Perspectives pour l’année 2024/2025
Pour l’année 2024-2025, un nouveau cycle d’ateliers est proposé, pensé dans la continuité du précédent. Chaque élève est invité à créer son propre textile, en fabriquant ses matériaux. Les ateliers s’ouvriront également à d’autres formes d’expression, notamment le dessin. Le travail graphique permettra aux élèves de développer leur sens du volume et de la structure. En parallèle, une attention particulière sera portée à la notion d’échelle, avec des exercices visant à créer des dessins et des plans qu’ils reproduiront à grande échelle.
Les ateliers favoriseront aussi une approche transdisciplinaire, tissant des liens entre différentes matières et permettant ainsi une appréhension du tissage sous des angles multiples. L’ambition de Matière à Penser est de croiser les disciplines, d’élargir le champ de réflexion et d’inciter à la création sous diverses formes. L’orthogonalité et la géométrie du tissage serviront de passerelle idéale pour aborder des concepts mathématiques en collaboration avec le professeur de géométrie.

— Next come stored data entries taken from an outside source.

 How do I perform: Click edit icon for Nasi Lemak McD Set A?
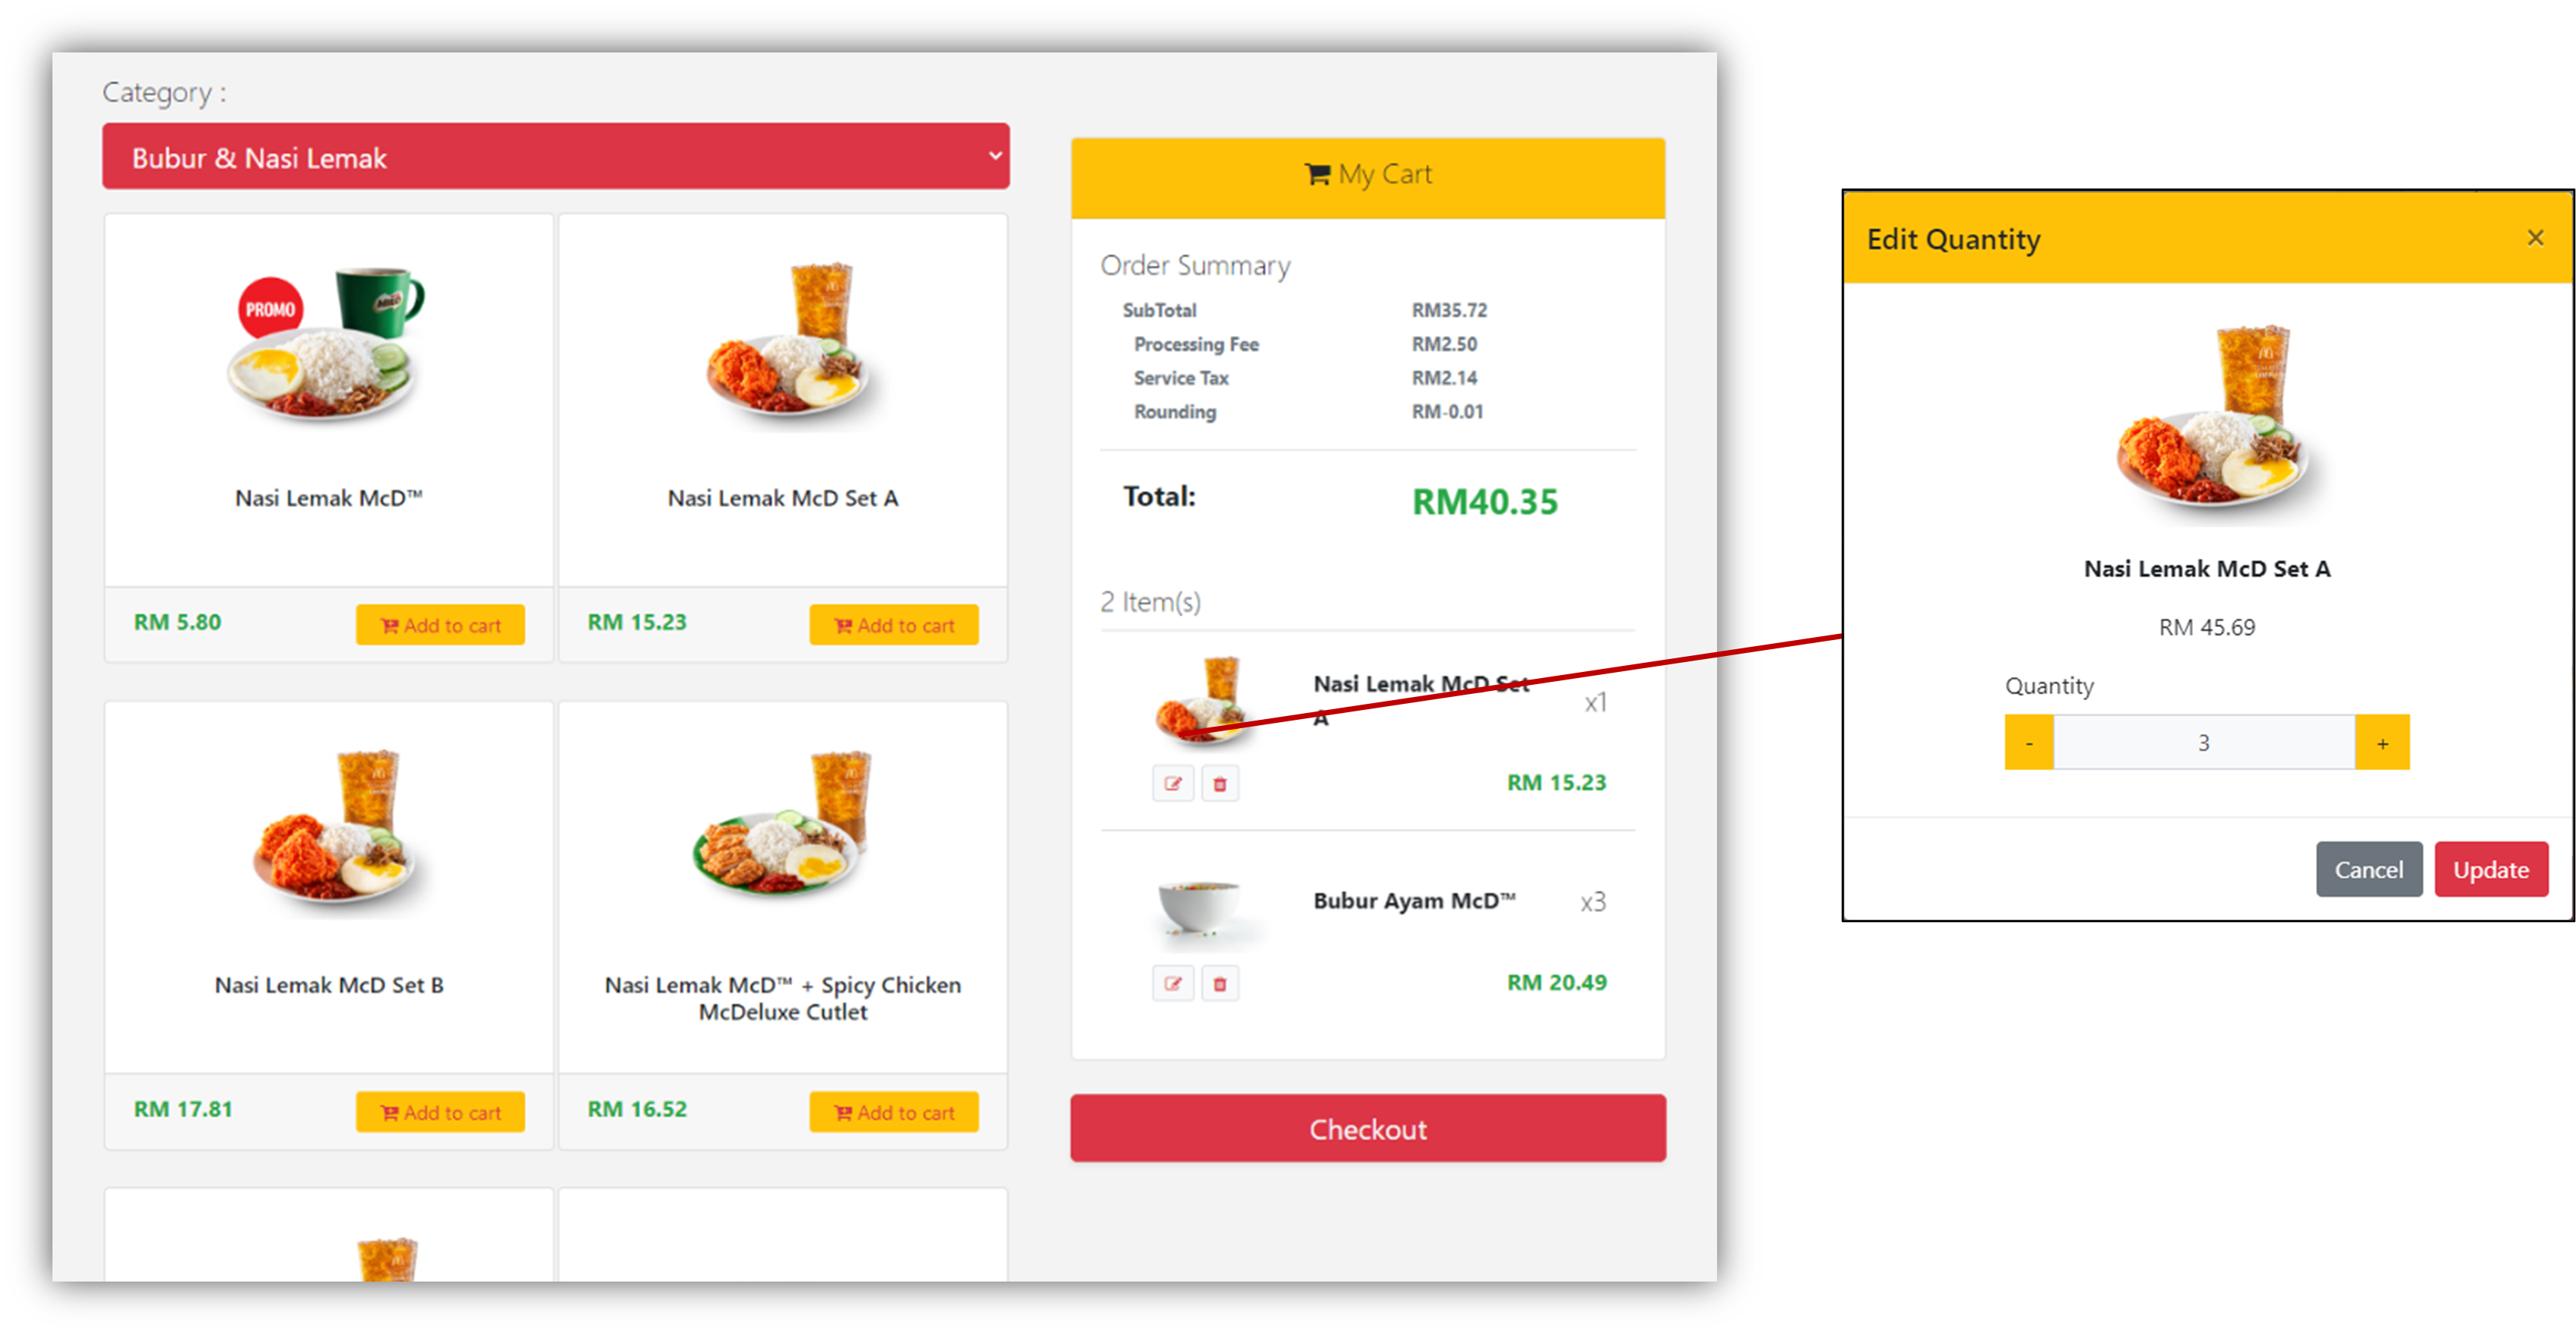tap(1173, 783)
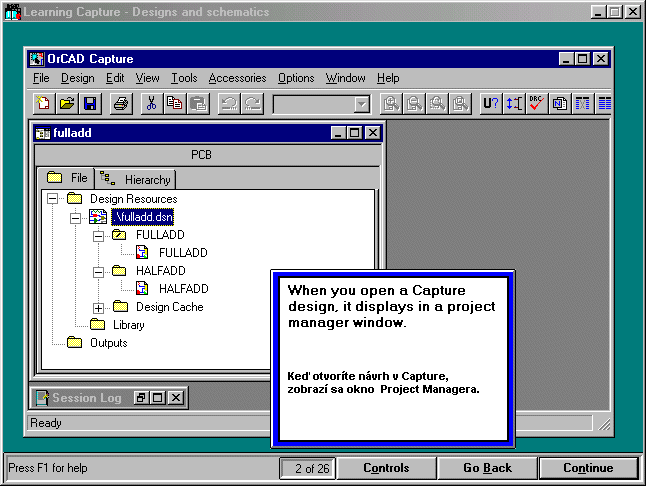
Task: Run Design Rules Check icon
Action: 537,103
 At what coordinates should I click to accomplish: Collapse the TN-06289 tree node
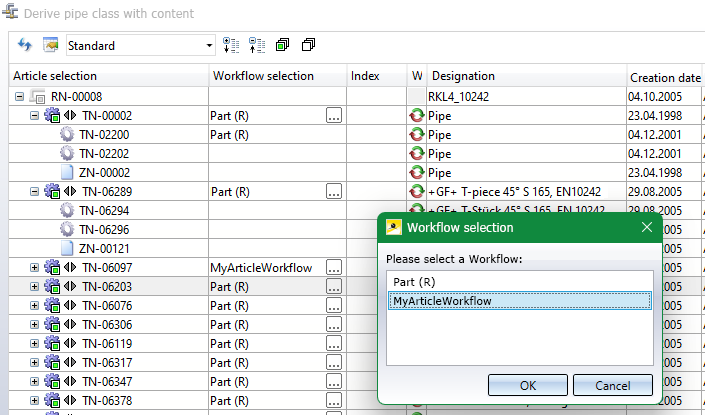click(x=34, y=192)
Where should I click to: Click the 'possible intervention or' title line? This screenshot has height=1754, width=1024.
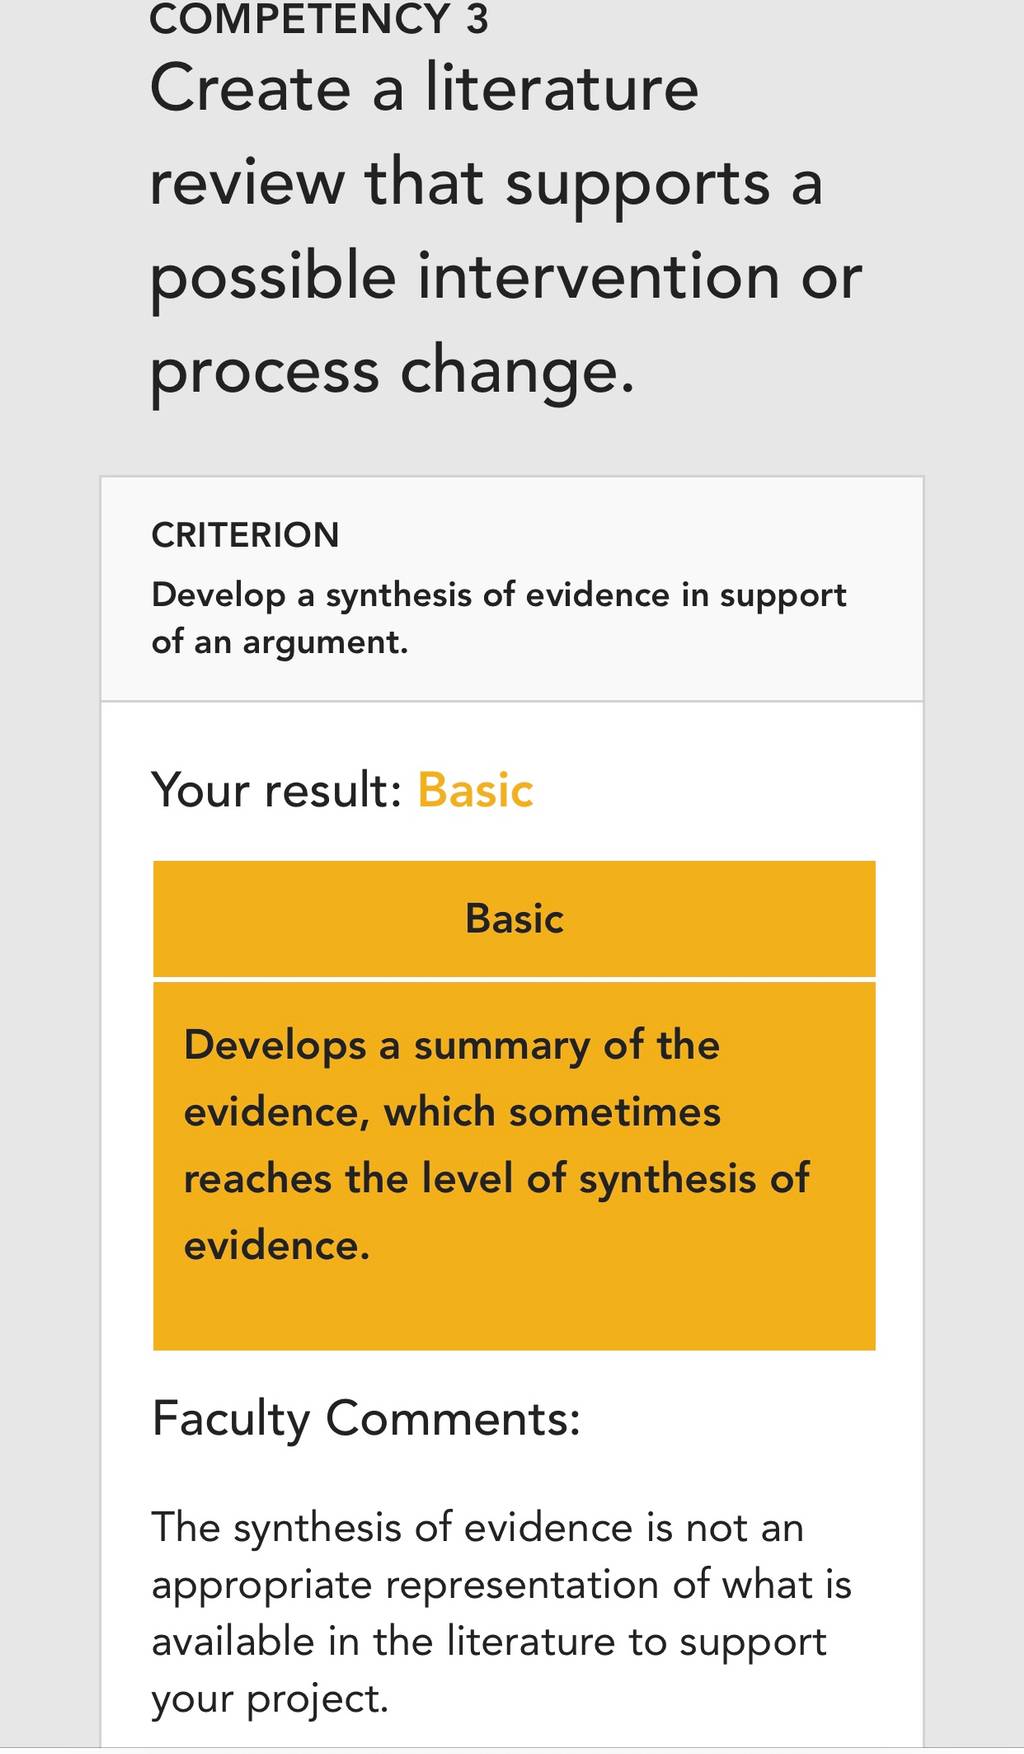pos(505,277)
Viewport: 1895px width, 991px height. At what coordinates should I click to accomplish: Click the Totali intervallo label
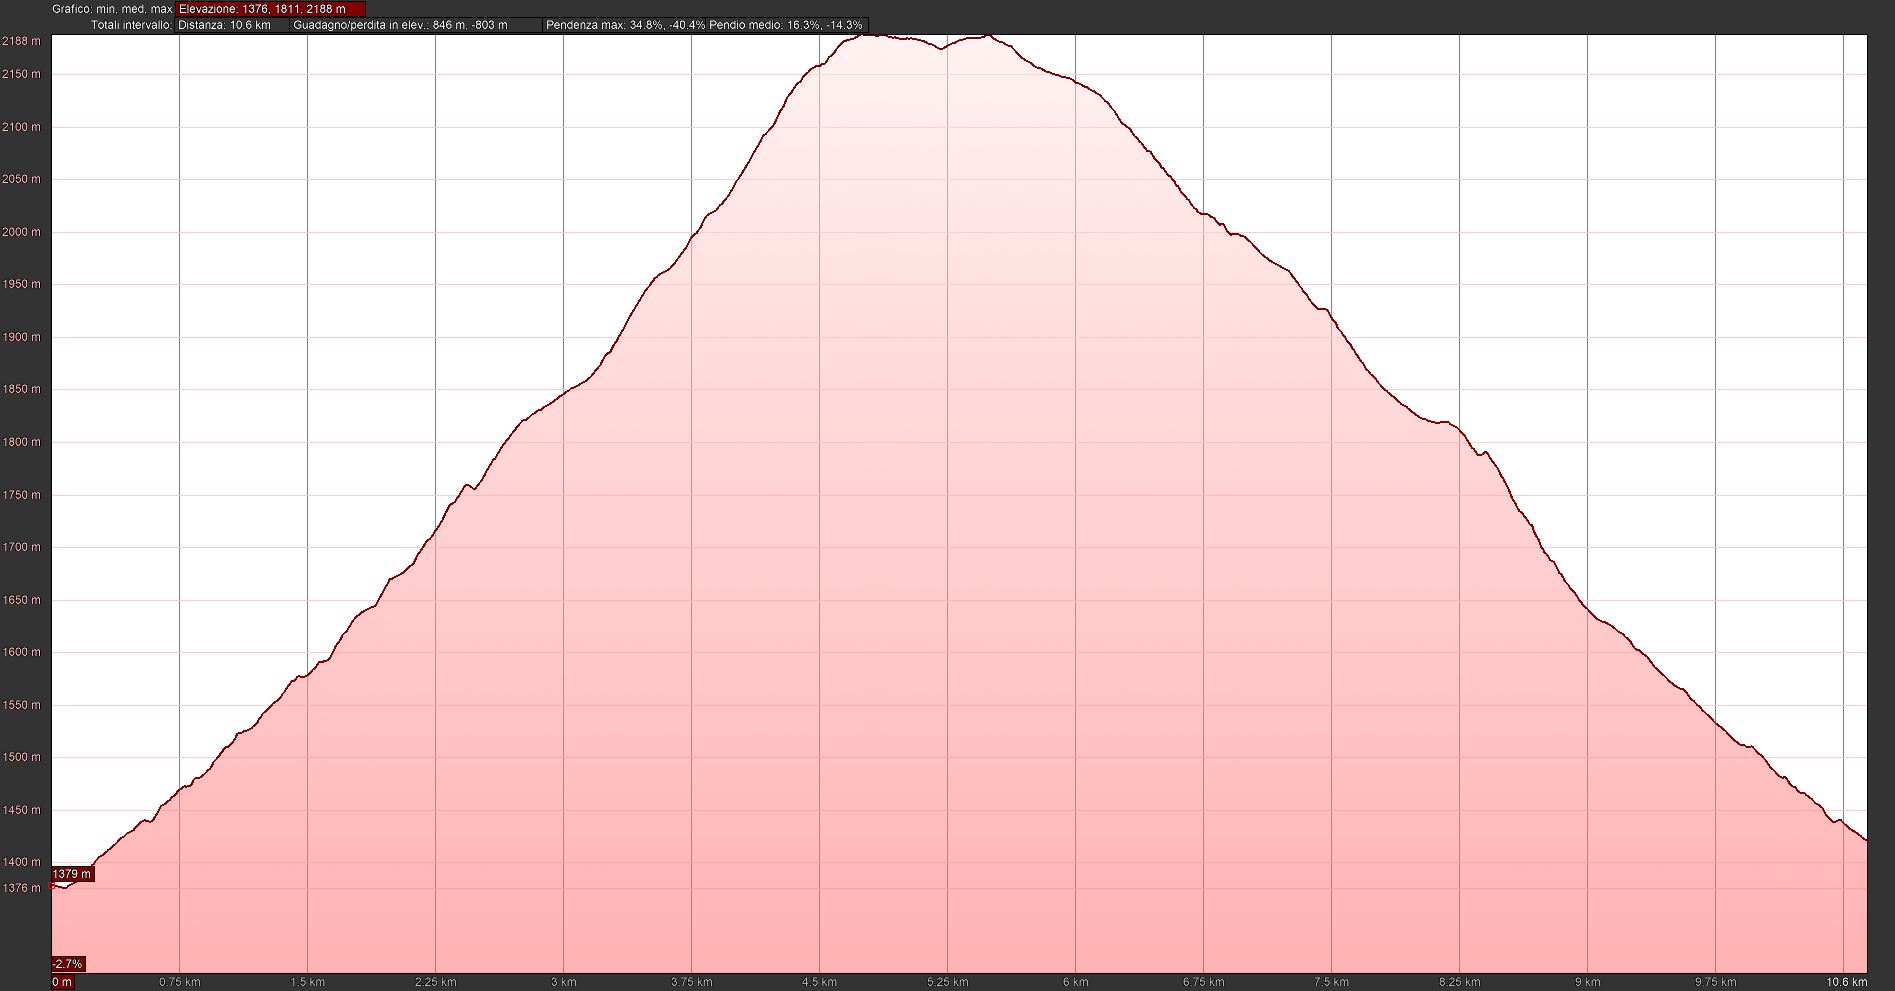pos(131,25)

En résonance avec le pilier de la Charte de l’Éducation Artistique et Culturelle (EAC), qui souligne l’importance de l’intégration de l’environnement familial et social des élèves, les créations issues des ateliers pourront faire l’objet d’une exposition ou d’une mise en scène. Les élèves auront ainsi l’opportunité de présenter leurs œuvres à leur entourage, créant un véritable moment de partage et d’échange.
En 2024 et en 2025, le JAD continuera de nourrir cette dynamique de création et d’expérimentation avec la participation de nouveaux créateurs au programme Matière à penser.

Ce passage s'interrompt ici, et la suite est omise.